Merlin zündete sich eine Zigarette an und rauchte genußvoll in langen, langsamen Zügen. Dabei rauchte er doch so selten. Die Sonne glühte ein wenig röter, eine runde Grillspirale in einer unendlichen Galaxie aus Neon. Merlin machte kehrt, um wieder ins Casino zu gehen, und als er durch die Glastüren kam, entdeckte er Cully in seinem „Vegas-Winner“-Jackett, wie er quer durch die Abteilung mit den Würfeltischen eilte und ihn offenbar suchte. Sie trafen sich vor der Balustrade der Bakkaratabteilung. Cully lehnte sich gegen einen der Stühle der „Leitermänner“. Sein schmales dunkles Gesicht war von Haß, Furcht und Schock verzerrt.

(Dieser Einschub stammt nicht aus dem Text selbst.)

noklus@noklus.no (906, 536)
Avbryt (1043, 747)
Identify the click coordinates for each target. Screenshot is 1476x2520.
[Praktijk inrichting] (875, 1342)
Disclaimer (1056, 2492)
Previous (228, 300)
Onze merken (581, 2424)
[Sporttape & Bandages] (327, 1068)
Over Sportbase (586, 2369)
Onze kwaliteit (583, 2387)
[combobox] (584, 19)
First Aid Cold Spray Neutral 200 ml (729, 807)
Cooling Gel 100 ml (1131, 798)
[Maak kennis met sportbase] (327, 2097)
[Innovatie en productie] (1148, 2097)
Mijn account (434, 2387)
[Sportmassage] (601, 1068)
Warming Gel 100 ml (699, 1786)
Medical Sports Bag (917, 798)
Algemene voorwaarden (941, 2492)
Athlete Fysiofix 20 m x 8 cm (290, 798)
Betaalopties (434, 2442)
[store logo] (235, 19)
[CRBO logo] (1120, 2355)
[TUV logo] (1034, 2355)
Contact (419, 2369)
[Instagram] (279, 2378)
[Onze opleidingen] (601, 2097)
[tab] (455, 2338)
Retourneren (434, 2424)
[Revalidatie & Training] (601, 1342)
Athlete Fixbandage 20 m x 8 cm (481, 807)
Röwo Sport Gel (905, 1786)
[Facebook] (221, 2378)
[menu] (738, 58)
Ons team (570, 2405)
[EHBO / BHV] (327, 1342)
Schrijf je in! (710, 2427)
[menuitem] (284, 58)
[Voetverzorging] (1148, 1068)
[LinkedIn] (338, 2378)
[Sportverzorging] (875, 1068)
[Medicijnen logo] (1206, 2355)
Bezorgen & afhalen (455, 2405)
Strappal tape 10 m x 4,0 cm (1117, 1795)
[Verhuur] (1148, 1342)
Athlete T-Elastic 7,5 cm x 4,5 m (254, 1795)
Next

„Der Saukerl, dieser Jordan“, sagte Cully, „der hat uns doch glatt um unsere 20 Riesen betrogen.“ Aber dann lachte er. „Der hat sich ’ne Kugel durch den Kopf gejagt. Schlägt das Haus mit über vierhunderttausend und bläst sich sein Hirn ’weg.“

Merlin wirkte nicht einmal überrascht. Er drückte sich mit dem Rücken enger an die Bakkaratbrüstung. Die Zigarette entglitt seinen Fingern. „Verdammte Scheiße“, sagte er. „Wie ein Glücksvogel hat er nie auf mich gewirkt.“

„Wir warten wohl besser hier und fangen Diane ab, wenn sie vom Flughafen zurückkommt“, sagte Cully. „Dann können wir das Geld für die Tickets teilen.“

Merlin betrachtete ihn, nicht erstaunt, sondern eher neugierig. Besaß Cully wirklich so wenig Gefühl? Er konnte sich das nicht vorstellen. Er sah dieses dünne, kränkliche Lächeln in Cullys Gesicht. In diesem Gesicht, das hart wirken sollte und das dabei so voller Bestürzung, ja voller Angst war. Merlin setzte sich an den leeren Bakkarat-Tisch. Er fühlte sich ein wenig schwindlig, weil er zu wenig geschlafen hatte und erschöpft war. Genau wie Cully war er zornig, aber aus einem ganz anderen Grund. Er hatte Jordan genau studiert und alle seine Bewegungen beobachtet. Er hatte ihn raffiniert dazu bewegt, über sein Leben zu erzählen, ihm seine Geschichte zu berichten. Er hatte gespürt, daß Jordan nicht von Las Vegas fortgehen wollte. Daß mit ihm etwas nicht stimmte. Aber Jordan hatte ihnen nichts von dem Revolver gesagt. Und Jordan hatte sich stets perfekt verhalten, wenn Merlin ihn beobachtete. Also hatte Jordan ihn ausgetrickst. Jedes verdammte Mal hatte er ihn ausgetrickst. Sie alle hatte er übers Ohr gehauen. Und was Merlin vor Wut schwindeln machte, war, daß er Jordan während der ganzen Zeit, in der sie in Vegas zusammen waren, so perfekt durchschaut zu haben glaubte. Er hatte sich die ganzen Puzzlestücke so schön zusammengesucht, aber dann, einfach weil es ihm an Fantasie mangelte, das fertige Bild nicht sehen können. Denn natürlich, nach Jordans Tod, war es für Merlin klar, daß ein anderer Ausgang nicht denkbar war. Von Beginn an war es vorbestimmt, daß Jordan in Vegas sterben mußte.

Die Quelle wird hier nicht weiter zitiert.